• [Task instructions] Print out the data precisely as it appears here, with no pictures.

• [Data for the task]
▬▬▬▬▬▬

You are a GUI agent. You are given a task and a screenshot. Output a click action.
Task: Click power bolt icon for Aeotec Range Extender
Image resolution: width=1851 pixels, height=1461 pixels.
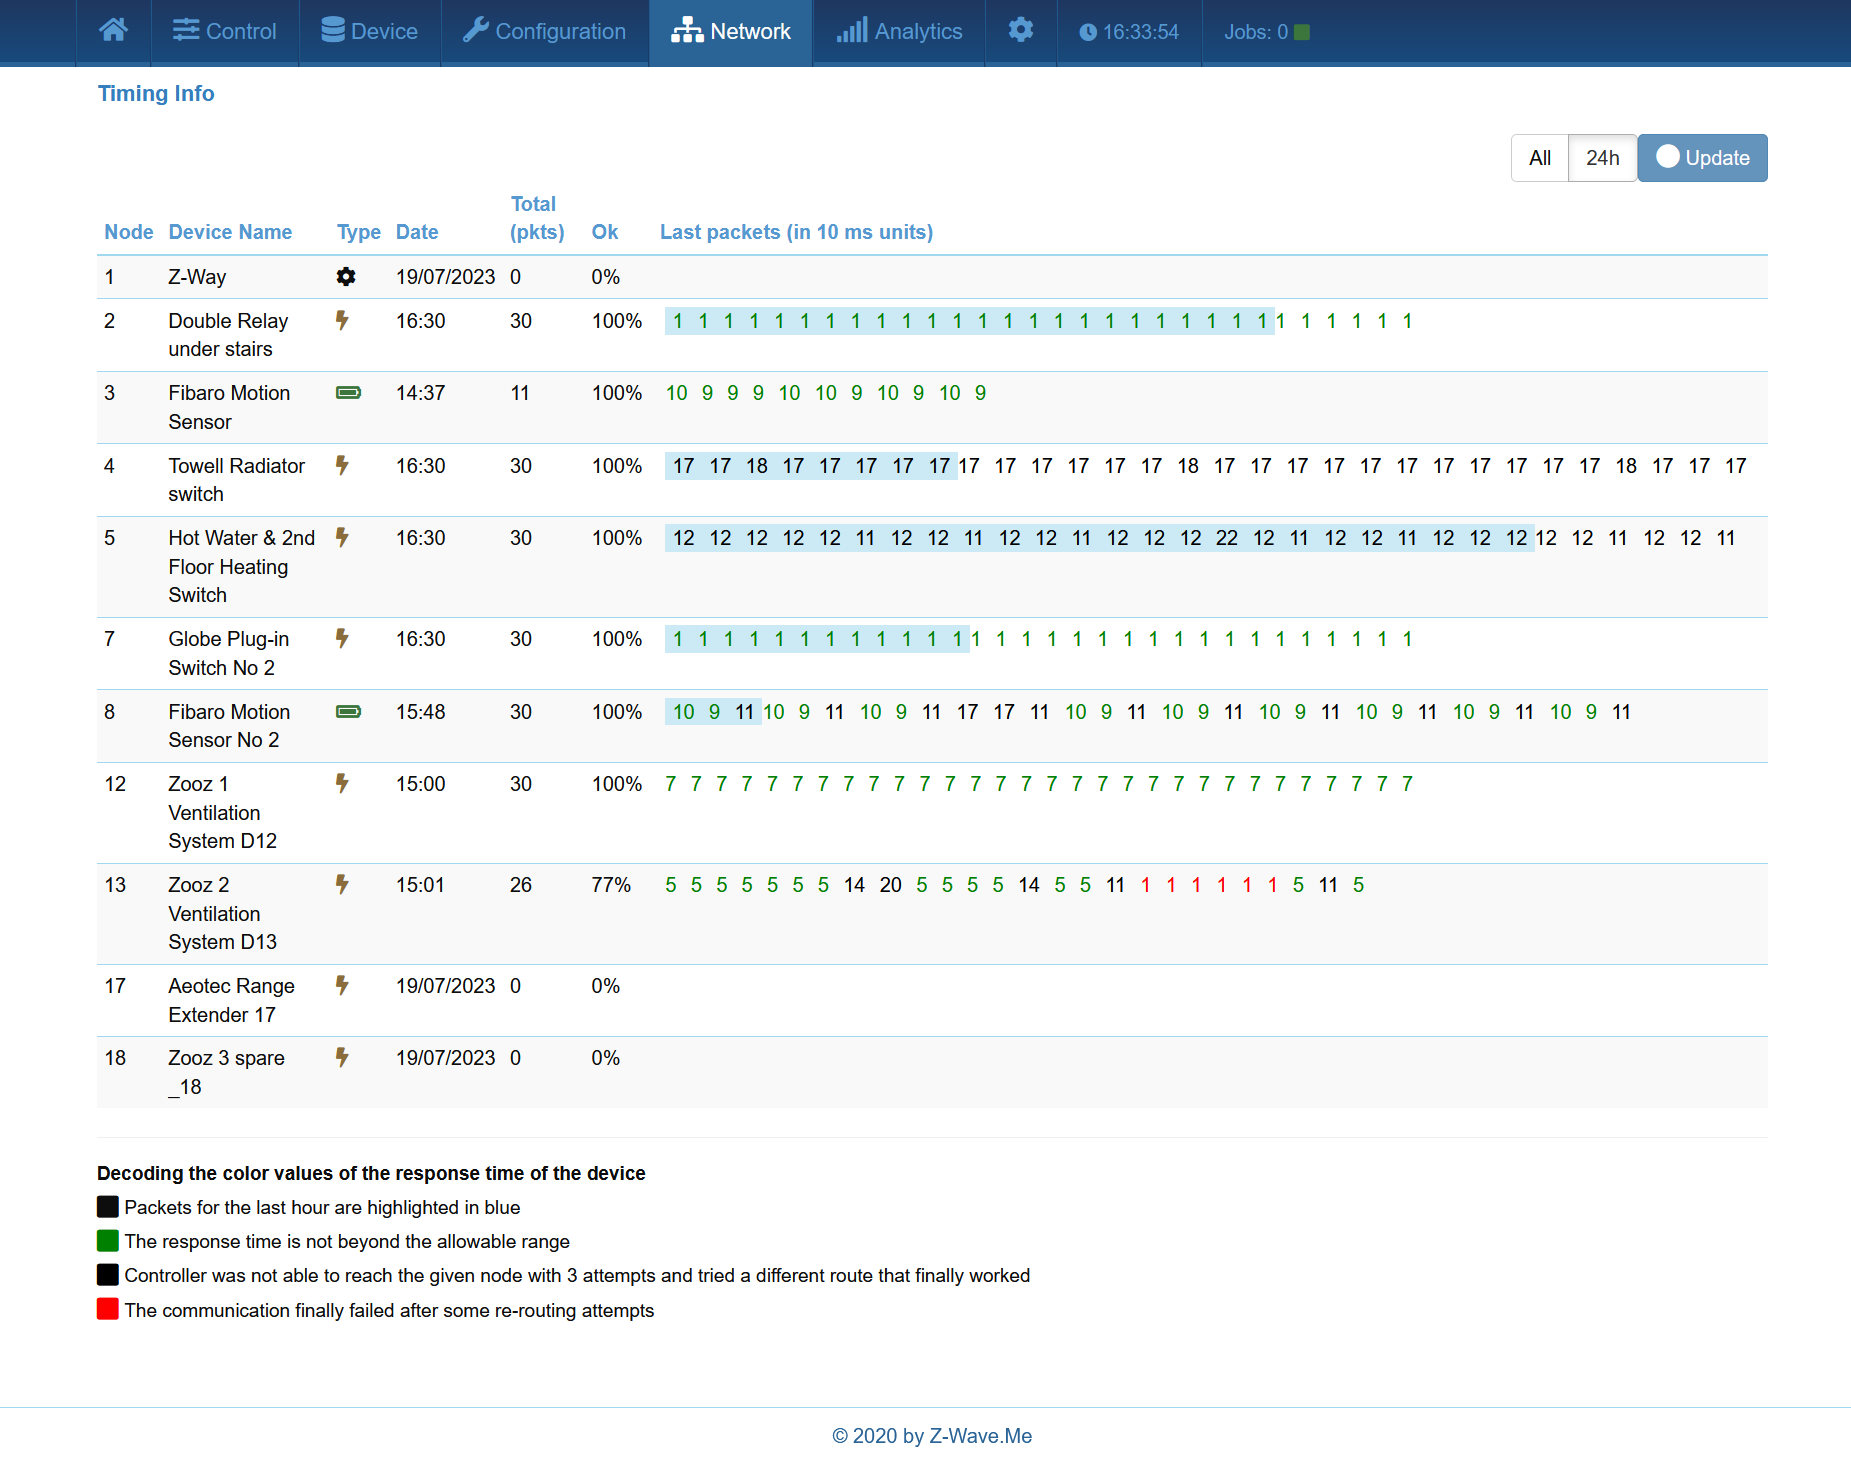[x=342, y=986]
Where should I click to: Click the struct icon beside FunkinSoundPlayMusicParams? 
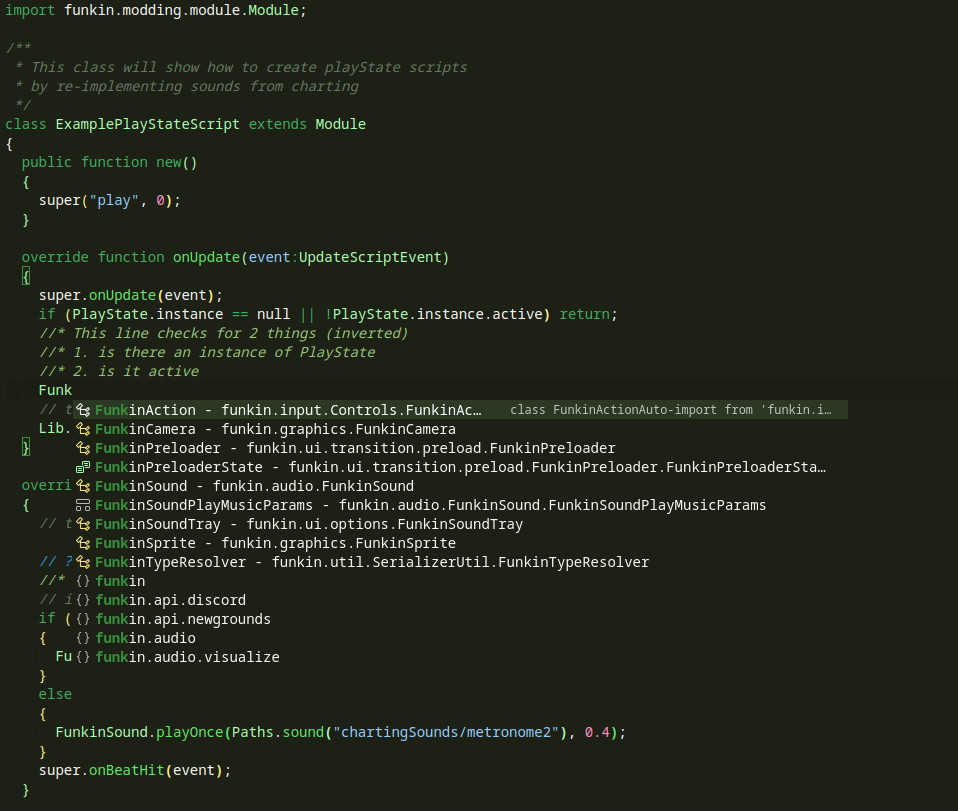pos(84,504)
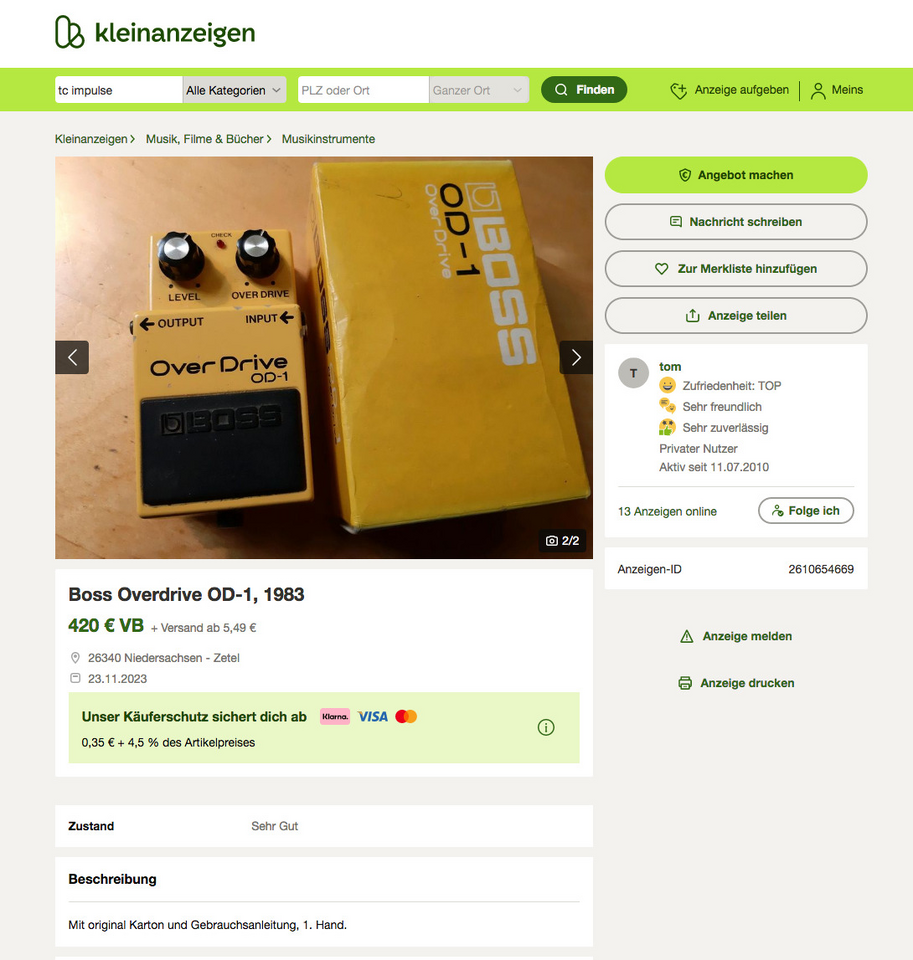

▬▬▬▬▬▬

• [Exercise answer]
You are a GUI agent. You are given a task and a screenshot. Output a click action.
Task: Click power bolt icon for Aeotec Range Extender
Image resolution: width=1851 pixels, height=1461 pixels.
[x=342, y=986]
Where should I click to: Click the struct icon beside FunkinSoundPlayMusicParams? 
pos(84,504)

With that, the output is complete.